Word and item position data

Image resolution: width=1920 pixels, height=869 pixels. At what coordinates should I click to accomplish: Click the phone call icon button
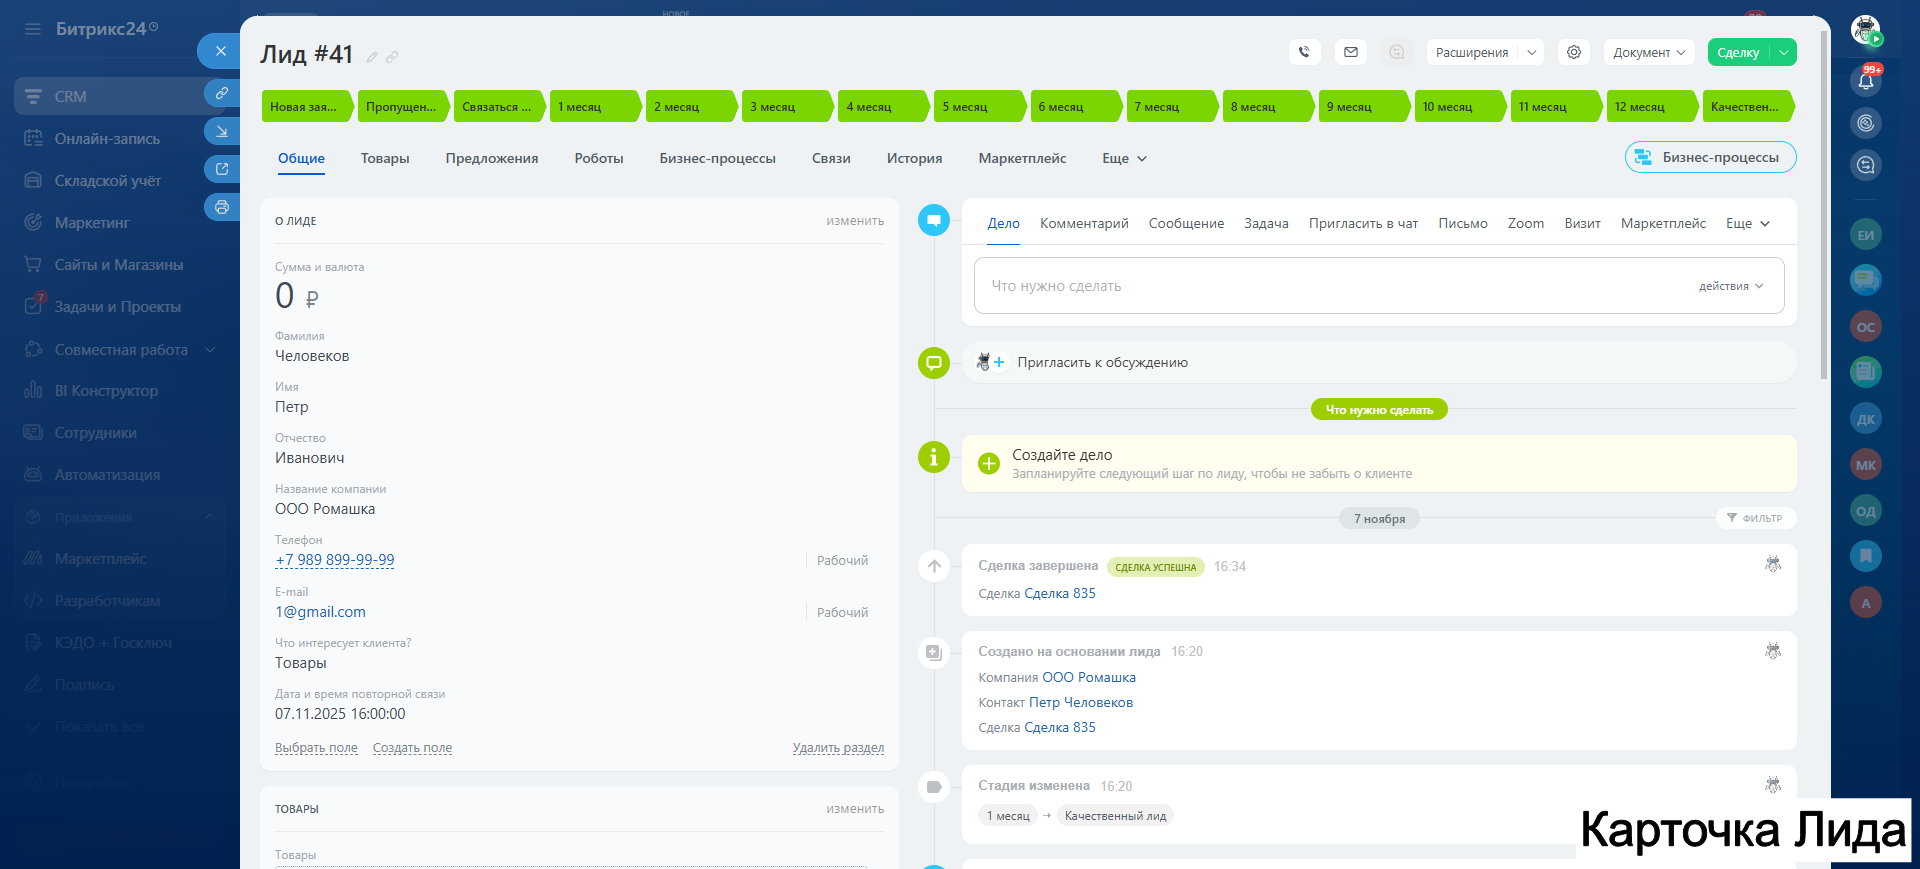click(1304, 52)
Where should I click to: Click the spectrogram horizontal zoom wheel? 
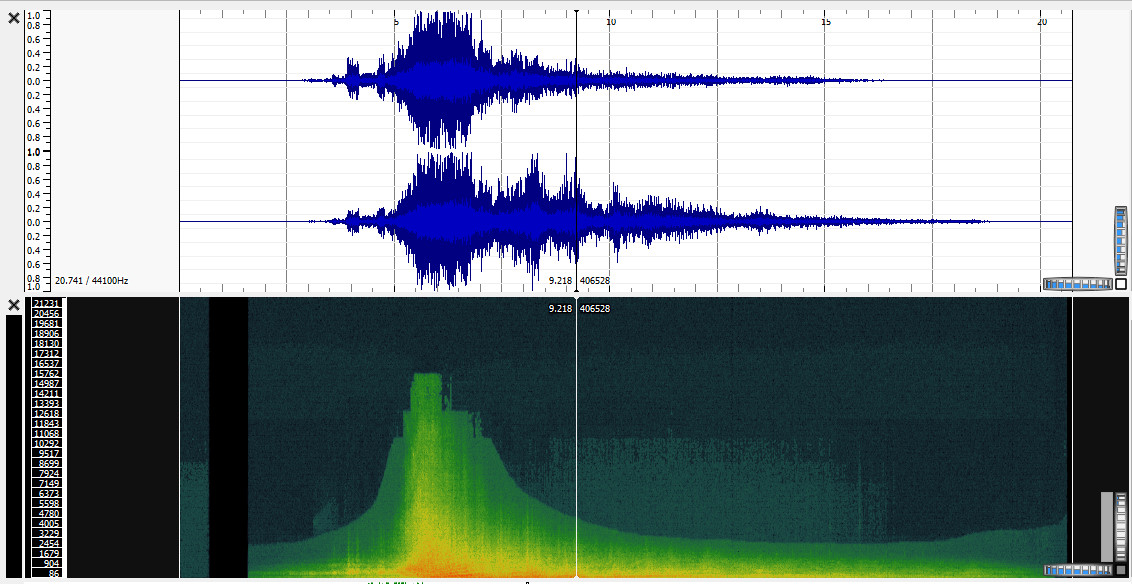point(1077,570)
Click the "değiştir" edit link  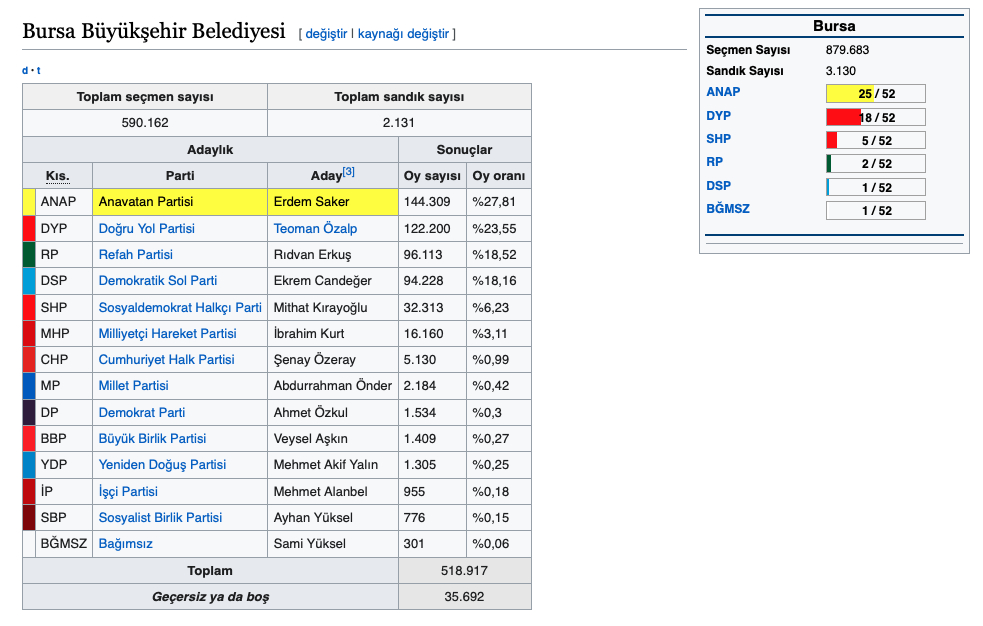click(326, 34)
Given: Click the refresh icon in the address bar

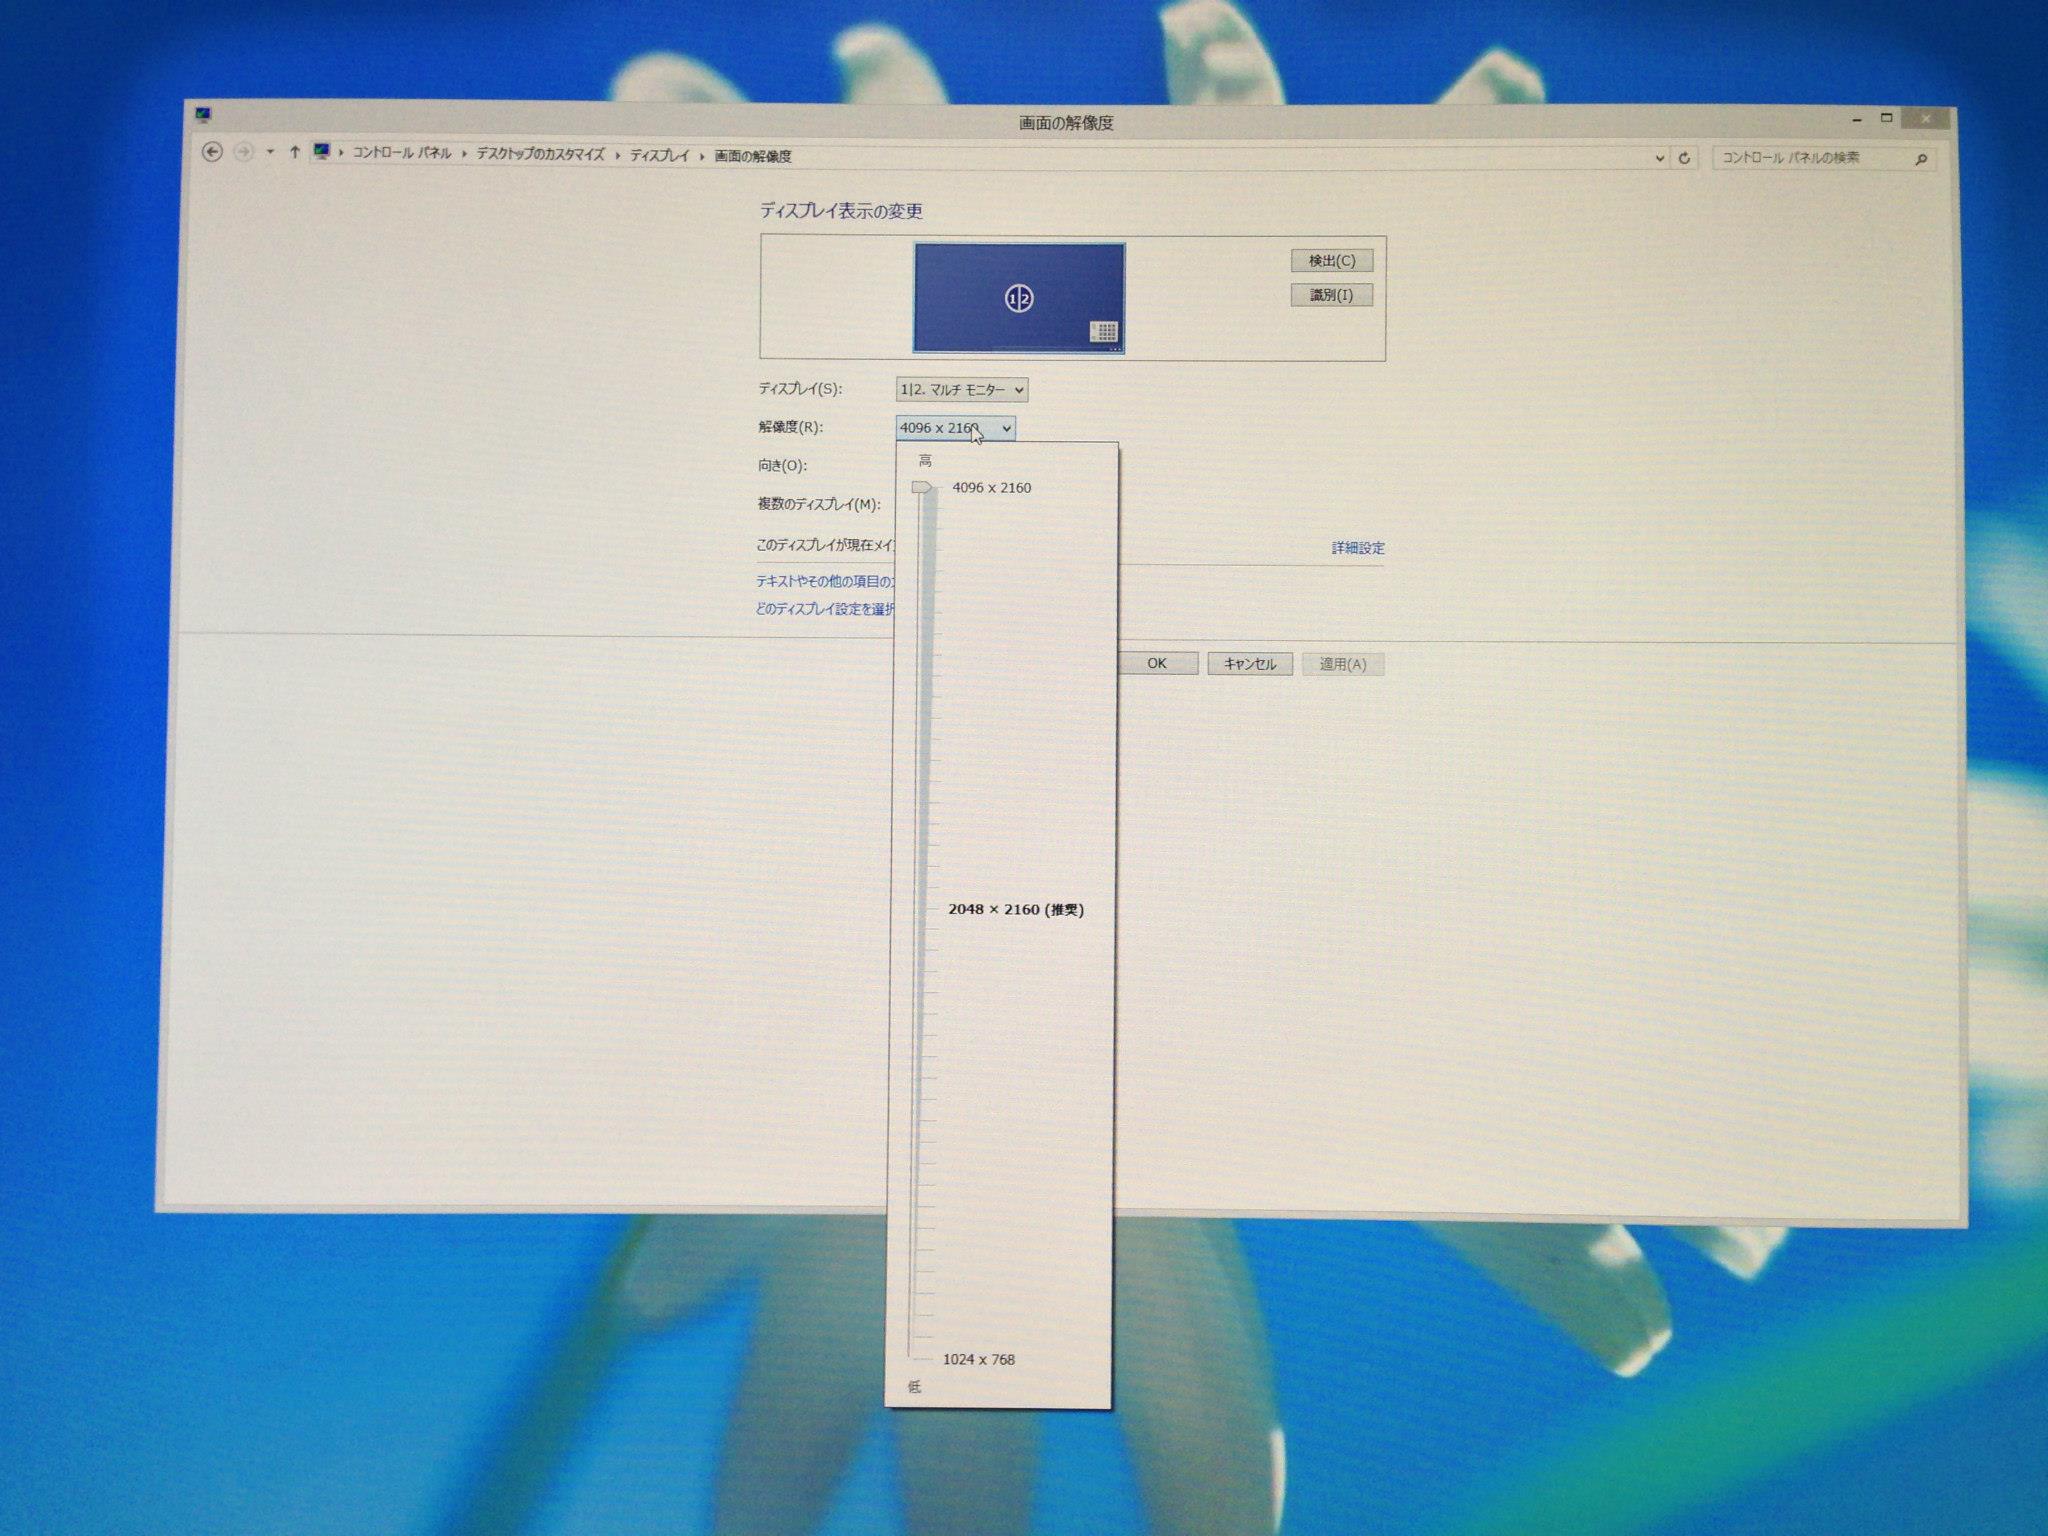Looking at the screenshot, I should [x=1685, y=158].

_STATED GOAL_
Which lines above contain the string "icon"? Copy every such line in full, matching case exactly.

_SOLUTION BELOW_
Image resolution: width=1920 pixels, height=869 pixels. At what coordinates should I click to accomplish: Click the phone call icon button
Given: Click the refresh icon in the address bar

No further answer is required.